Input records
——

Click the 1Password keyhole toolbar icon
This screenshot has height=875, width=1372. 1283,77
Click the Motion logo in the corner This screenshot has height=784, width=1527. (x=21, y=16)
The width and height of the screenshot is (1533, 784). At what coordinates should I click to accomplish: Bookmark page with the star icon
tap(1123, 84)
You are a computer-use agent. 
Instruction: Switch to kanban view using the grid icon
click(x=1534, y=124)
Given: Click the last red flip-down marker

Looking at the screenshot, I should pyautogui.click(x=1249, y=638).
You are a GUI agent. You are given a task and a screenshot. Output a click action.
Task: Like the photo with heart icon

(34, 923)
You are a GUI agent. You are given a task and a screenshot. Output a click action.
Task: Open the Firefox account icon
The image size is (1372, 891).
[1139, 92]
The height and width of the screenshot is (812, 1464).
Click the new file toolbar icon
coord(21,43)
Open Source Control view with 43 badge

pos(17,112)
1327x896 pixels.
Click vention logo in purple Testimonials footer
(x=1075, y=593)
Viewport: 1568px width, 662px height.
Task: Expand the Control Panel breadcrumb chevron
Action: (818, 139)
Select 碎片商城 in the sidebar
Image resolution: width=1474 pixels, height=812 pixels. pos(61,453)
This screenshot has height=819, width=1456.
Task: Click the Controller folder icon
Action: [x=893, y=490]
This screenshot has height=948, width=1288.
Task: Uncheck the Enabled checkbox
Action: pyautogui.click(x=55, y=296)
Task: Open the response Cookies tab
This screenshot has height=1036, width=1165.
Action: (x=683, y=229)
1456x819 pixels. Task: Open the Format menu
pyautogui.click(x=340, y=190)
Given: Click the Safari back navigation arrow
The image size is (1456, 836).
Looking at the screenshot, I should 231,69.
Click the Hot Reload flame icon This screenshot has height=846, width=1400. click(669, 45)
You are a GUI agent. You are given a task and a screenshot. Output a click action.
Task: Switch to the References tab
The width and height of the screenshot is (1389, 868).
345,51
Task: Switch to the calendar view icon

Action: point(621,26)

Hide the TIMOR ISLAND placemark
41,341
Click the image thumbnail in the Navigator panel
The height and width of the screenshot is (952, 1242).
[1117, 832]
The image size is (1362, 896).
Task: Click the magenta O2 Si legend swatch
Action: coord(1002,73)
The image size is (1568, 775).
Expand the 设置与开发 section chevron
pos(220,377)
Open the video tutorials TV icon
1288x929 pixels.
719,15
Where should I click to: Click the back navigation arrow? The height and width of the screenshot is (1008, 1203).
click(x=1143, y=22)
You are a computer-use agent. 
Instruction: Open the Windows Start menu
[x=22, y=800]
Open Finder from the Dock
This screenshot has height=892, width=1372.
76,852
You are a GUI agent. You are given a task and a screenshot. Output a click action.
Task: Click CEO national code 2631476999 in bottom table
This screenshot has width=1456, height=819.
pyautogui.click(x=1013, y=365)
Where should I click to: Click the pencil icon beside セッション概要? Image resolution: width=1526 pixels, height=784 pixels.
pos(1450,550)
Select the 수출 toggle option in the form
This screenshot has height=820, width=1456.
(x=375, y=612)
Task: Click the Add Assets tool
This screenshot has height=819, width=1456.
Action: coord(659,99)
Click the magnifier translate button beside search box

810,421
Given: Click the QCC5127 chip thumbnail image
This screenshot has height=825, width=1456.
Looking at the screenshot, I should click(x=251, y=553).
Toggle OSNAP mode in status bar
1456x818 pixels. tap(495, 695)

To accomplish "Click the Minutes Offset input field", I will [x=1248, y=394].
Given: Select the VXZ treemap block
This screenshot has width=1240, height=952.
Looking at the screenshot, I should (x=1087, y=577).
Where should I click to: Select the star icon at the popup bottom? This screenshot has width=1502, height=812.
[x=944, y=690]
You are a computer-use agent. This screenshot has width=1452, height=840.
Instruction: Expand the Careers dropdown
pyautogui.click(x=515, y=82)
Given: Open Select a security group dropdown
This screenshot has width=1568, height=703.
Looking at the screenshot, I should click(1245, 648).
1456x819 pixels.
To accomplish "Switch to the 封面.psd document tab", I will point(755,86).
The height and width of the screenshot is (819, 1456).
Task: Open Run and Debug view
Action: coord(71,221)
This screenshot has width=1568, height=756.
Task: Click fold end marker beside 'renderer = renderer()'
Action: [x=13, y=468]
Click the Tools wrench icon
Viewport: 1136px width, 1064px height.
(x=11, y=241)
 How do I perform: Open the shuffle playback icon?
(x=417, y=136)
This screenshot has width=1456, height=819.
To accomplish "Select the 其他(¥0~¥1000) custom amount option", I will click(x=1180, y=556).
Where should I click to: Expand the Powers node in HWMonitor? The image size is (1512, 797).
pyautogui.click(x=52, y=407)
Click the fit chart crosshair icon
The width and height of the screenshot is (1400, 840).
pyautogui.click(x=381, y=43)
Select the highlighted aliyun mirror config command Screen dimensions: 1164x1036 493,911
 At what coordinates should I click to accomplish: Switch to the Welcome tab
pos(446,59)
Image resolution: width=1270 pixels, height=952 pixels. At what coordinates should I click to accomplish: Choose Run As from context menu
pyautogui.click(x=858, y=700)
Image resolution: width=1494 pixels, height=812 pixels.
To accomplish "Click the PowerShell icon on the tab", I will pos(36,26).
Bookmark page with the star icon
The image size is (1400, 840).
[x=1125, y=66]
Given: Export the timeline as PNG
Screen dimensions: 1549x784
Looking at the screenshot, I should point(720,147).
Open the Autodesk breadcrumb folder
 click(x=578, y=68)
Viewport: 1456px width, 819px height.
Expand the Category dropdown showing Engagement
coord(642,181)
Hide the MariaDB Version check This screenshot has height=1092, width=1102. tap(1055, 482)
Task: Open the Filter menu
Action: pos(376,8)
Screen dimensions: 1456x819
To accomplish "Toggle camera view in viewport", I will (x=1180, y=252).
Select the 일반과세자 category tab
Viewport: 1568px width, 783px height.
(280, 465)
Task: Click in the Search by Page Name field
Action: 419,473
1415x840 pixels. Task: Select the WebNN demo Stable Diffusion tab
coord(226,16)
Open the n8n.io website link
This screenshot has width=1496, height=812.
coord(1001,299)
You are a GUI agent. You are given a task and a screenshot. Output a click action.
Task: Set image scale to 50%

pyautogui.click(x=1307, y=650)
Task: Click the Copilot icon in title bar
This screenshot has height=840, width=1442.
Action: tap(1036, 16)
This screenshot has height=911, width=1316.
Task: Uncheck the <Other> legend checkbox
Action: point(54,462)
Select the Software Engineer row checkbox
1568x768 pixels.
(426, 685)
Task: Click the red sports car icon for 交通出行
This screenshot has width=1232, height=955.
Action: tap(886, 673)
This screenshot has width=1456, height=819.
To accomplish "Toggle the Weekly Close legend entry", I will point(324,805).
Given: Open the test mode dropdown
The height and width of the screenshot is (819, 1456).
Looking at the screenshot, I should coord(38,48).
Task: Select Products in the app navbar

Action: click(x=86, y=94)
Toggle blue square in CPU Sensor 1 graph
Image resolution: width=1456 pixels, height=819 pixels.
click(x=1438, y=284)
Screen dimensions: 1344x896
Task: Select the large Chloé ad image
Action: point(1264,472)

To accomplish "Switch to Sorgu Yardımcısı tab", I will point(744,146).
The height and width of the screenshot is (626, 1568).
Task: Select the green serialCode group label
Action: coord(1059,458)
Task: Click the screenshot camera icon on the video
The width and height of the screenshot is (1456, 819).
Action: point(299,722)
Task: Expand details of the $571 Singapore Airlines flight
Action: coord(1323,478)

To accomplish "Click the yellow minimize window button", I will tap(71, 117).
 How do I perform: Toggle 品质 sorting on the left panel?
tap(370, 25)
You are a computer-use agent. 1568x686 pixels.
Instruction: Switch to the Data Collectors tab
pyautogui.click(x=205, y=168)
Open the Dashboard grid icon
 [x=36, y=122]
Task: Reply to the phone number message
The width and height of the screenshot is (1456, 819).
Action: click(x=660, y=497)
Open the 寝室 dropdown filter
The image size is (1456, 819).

——

Directions
In the entries above, the lines from the one bearing "Task: Click the Add Assets tool" up to and including the one bearing "Image resolution: width=1494" should be transcribed exactly; no other line is wanted.

Task result
Task: Click the Add Assets tool
This screenshot has height=819, width=1456.
Action: coord(659,99)
Click the magnifier translate button beside search box

810,421
Given: Click the QCC5127 chip thumbnail image
This screenshot has height=825, width=1456.
Looking at the screenshot, I should click(x=251, y=553).
Toggle OSNAP mode in status bar
1456x818 pixels. tap(495, 695)

To accomplish "Click the Minutes Offset input field", I will [x=1248, y=394].
Given: Select the VXZ treemap block
This screenshot has width=1240, height=952.
Looking at the screenshot, I should (x=1087, y=577).
Where should I click to: Select the star icon at the popup bottom? This screenshot has width=1502, height=812.
[x=944, y=690]
You are a computer-use agent. This screenshot has width=1452, height=840.
Instruction: Expand the Careers dropdown
pyautogui.click(x=515, y=82)
Given: Open Select a security group dropdown
This screenshot has width=1568, height=703.
Looking at the screenshot, I should click(1245, 648).
1456x819 pixels.
To accomplish "Switch to the 封面.psd document tab", I will point(755,86).
The height and width of the screenshot is (819, 1456).
Task: Open Run and Debug view
Action: coord(71,221)
This screenshot has width=1568, height=756.
Task: Click fold end marker beside 'renderer = renderer()'
Action: [x=13, y=468]
Click the Tools wrench icon
Viewport: 1136px width, 1064px height.
(x=11, y=241)
 How do I perform: Open the shuffle playback icon?
(x=417, y=136)
This screenshot has width=1456, height=819.
To accomplish "Select the 其他(¥0~¥1000) custom amount option", I will click(x=1180, y=556).
Where should I click to: Expand the Powers node in HWMonitor? The image size is (1512, 797).
pyautogui.click(x=52, y=407)
Click the fit chart crosshair icon
The width and height of the screenshot is (1400, 840).
pyautogui.click(x=381, y=43)
Select the highlighted aliyun mirror config command Screen dimensions: 1164x1036 493,911
 At what coordinates should I click to accomplish: Switch to the Welcome tab
pos(446,59)
Image resolution: width=1270 pixels, height=952 pixels. At what coordinates should I click to accomplish: Choose Run As from context menu
pyautogui.click(x=858, y=700)
Image resolution: width=1494 pixels, height=812 pixels.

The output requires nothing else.